:: What this task involves ::
Select every line below containing the word "will".

:: Material for the task ::
***
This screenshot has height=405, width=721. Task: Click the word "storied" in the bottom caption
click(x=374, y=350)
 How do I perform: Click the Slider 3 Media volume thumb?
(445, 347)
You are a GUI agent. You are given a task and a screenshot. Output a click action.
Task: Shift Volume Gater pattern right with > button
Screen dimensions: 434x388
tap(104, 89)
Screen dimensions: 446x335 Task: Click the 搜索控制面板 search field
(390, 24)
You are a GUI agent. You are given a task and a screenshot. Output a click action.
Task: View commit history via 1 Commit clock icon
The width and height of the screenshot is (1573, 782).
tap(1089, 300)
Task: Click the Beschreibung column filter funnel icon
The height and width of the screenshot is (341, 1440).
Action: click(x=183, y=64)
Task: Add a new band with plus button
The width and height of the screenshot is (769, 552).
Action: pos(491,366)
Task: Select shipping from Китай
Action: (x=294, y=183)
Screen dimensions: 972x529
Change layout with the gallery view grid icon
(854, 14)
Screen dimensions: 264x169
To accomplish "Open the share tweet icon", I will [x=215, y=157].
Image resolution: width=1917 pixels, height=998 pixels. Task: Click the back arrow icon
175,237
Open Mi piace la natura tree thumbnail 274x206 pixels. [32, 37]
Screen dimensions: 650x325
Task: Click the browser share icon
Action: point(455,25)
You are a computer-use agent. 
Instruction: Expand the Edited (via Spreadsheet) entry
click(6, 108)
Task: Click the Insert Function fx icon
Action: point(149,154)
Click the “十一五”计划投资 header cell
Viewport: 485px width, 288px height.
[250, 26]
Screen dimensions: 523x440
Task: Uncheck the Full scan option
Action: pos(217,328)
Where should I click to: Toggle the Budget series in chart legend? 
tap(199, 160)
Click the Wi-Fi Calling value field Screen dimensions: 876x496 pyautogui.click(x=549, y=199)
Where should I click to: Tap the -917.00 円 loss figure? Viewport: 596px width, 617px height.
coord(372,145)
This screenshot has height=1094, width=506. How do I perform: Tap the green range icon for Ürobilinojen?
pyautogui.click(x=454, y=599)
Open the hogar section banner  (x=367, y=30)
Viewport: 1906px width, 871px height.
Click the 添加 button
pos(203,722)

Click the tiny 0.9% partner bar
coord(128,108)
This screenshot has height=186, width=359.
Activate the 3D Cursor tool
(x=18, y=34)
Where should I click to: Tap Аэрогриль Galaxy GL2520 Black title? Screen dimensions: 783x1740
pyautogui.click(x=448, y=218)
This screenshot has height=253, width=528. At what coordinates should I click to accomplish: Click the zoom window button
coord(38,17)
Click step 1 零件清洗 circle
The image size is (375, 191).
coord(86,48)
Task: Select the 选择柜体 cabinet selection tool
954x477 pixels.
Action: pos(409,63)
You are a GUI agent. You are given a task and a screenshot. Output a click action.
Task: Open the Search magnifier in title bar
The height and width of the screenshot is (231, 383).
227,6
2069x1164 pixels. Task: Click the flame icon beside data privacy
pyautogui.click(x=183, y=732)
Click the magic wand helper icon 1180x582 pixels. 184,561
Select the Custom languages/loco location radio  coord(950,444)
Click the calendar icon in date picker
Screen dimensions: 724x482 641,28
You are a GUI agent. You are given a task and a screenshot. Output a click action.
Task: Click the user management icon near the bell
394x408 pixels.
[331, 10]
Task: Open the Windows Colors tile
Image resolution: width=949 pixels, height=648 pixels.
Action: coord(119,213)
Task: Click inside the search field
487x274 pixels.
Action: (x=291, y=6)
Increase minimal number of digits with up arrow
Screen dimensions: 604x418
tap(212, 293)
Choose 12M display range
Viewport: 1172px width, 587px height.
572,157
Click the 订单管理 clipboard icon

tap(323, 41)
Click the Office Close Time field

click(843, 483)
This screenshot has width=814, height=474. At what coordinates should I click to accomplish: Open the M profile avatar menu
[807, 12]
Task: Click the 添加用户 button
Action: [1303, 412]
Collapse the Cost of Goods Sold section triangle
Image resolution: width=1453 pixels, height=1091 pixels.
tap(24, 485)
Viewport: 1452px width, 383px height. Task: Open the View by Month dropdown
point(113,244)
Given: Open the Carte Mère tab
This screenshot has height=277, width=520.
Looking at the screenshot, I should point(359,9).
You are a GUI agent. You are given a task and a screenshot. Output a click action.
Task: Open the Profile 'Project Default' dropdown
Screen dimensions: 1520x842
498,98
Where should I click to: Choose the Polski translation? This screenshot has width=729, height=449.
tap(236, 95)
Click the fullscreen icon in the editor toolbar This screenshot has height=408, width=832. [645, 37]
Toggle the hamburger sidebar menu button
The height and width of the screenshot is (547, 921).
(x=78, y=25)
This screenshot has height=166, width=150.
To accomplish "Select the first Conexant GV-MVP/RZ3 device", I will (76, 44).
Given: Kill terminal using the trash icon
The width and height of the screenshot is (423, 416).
***
:: Response to this exercise ::
To accomplish "Open the share tweet icon", I will [x=215, y=157].
To accomplish "Select the first Conexant GV-MVP/RZ3 device", I will (76, 44).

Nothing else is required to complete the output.